Three teams visited tremor-hit areas in Kalaburagi, Vijayapura and Bidar district on November 8-9
The teams of seismologists that visited tremor-hit areas in Kalaburagi, Vijayapura and Bidar districts for two days found ‘new indications’ that are specific to the region in connection with the mild earthquakes recorded recently.
They shared their findings with mediapersons on November 9 after a meeting with senior officials at the district administrative complex in Kalaburagi.
Dr. B.C. Prabhakar, professor (retd.) of geology, Bengaluru University, who was a part of one of the teams, said that limestone layers in Kalaburagi district and sand layers in Vijayapura district gave new indications on the frequent earthquakes in the region.
“The layers inside the earth in Kalaburagi and Vijayapura districts are similar, with the former having limestone and the latter sand. However, we need to have a deeper seismological study for a better understanding,” Mr. Prabhakar said.
When asked whether heavy rainfall over the last couple of years was the cause of the tremors, Mr. Prabhakar said that he would not dismiss the possibility.
“Most of the tremors in the region are recorded during the monsoon. The earth layers in the region were made of limestone. The chemical reaction of limestone when coming in contact with water may cause withering of the limestone layers and create a vacuum. The collapse of layers would, in turn, result in movement of the earth’s surface, and it is easily felt in the region as the surface is made of loose black soil,” Mr. Prabhakar said.
Based on his observations of the earthquakes, Mr. Prabhakar said that a tremor in Kalaburagi district measuring 4.1 magnitude on the Richter Scale appeared to be the peak of the tremor events in the region.
“There is little possibility of tremors having more intensity than this in the near future. People need not worry. To be on the safer side, the district administrations are working on constructing sheds with lighter material in the tremor-hit villages,” he said.

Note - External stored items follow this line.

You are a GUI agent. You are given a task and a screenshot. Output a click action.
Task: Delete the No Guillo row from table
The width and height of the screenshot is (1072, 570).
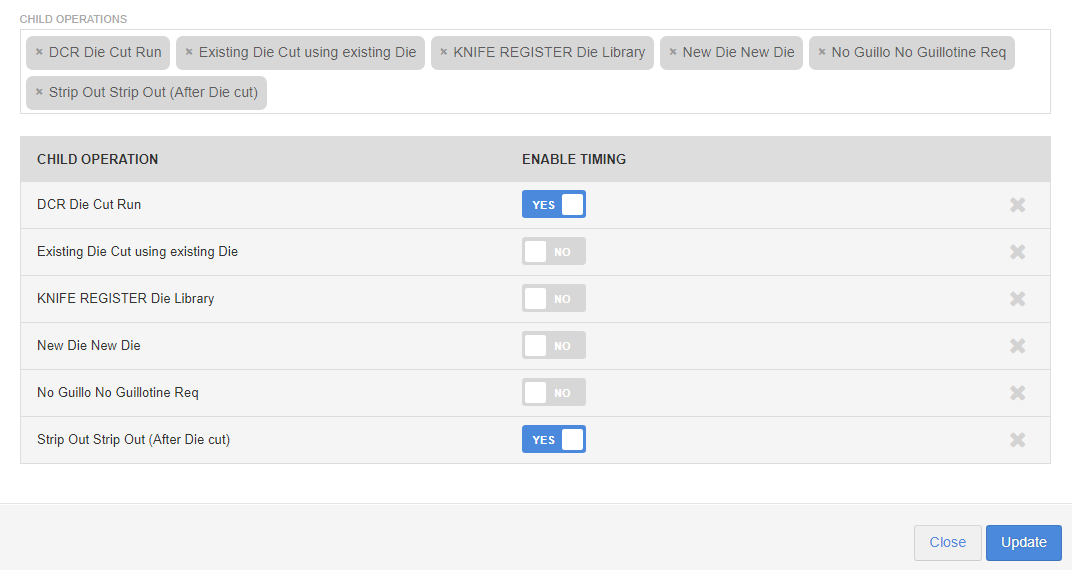pyautogui.click(x=1017, y=392)
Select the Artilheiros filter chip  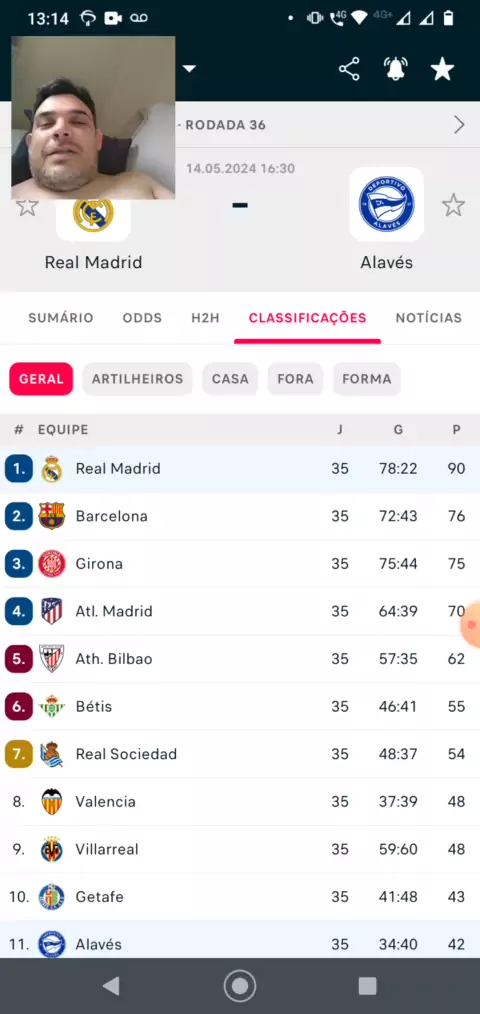pyautogui.click(x=137, y=379)
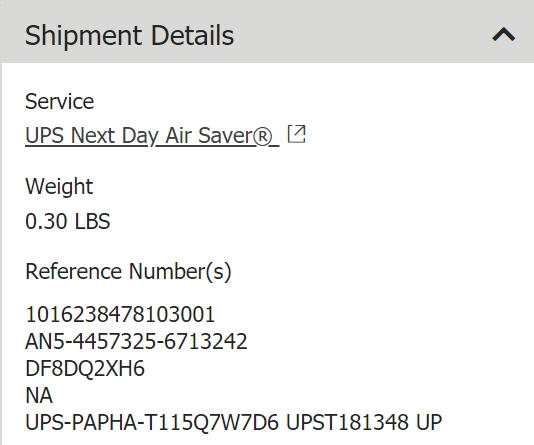The width and height of the screenshot is (534, 445).
Task: Click the trailing UP text on last line
Action: [429, 423]
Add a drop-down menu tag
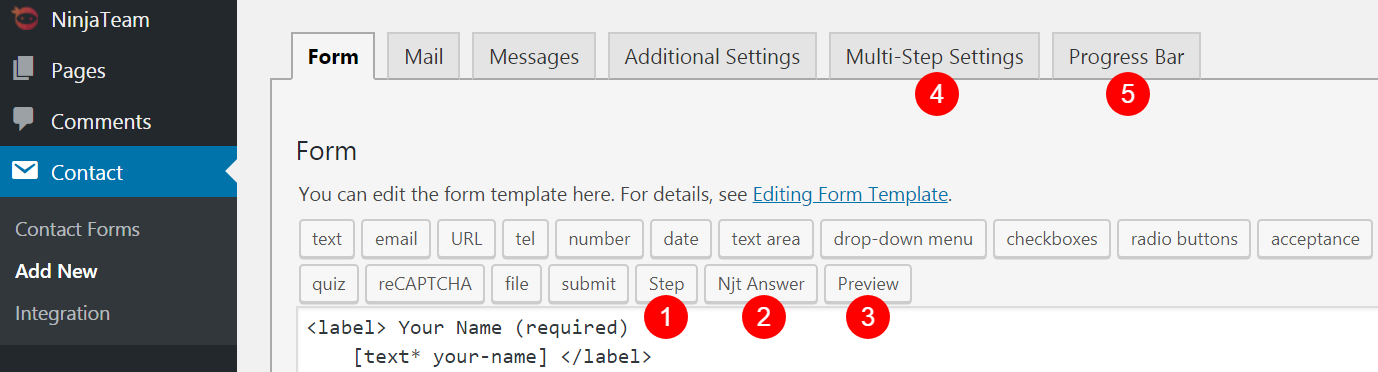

Pointing to people’s apprehensions that the National Thermal Power Corporation’s plant at Kudgi might be causing the tremors in Vijayapura district, Mr. Prabhakar said that the tremors are caused owing mainly to the pressure created inside the earth following a clash of the various layers, and not due to human activity.
“There is evidence that large-scale mining activity and gigantic dams could cause minor tremors. But, there is no evidence of power stations causing earthquakes. Things like power stations are tiny objects on the massive earth, just like an ant on an elephant, and they cannot disturb the inner layers of the earth,” he said.
He would not recommend shifting the villages that were repeatedly hit by tremors.
“There is not an inch of place on the earth that is not prone to earthquakes. The earth records around 10 lakh earthquakes every year. If we go on shifting the habitats that recorded earthquakes, the entire Nepal will have to be shifted. The tremors recorded in the region were less than 4.0 magnitude on the Richter Scale, and they are very minor ones. We are on the stable landmass of south India, and there is no need for worry,” Mr. Prabhakar said.
Three teams, each headed by two seismologists, visited the tremor-hit areas in Kalaburagi, Vijayapura and Bidar district on November 8-9.
Manoj Rajan, Commissioner of Karnataka State Disaster Management Authority (KSDMA), who coordinated the teams’ movements, said that a comprehensive report compiling the findings of all the teams would be submitted to the government within five days.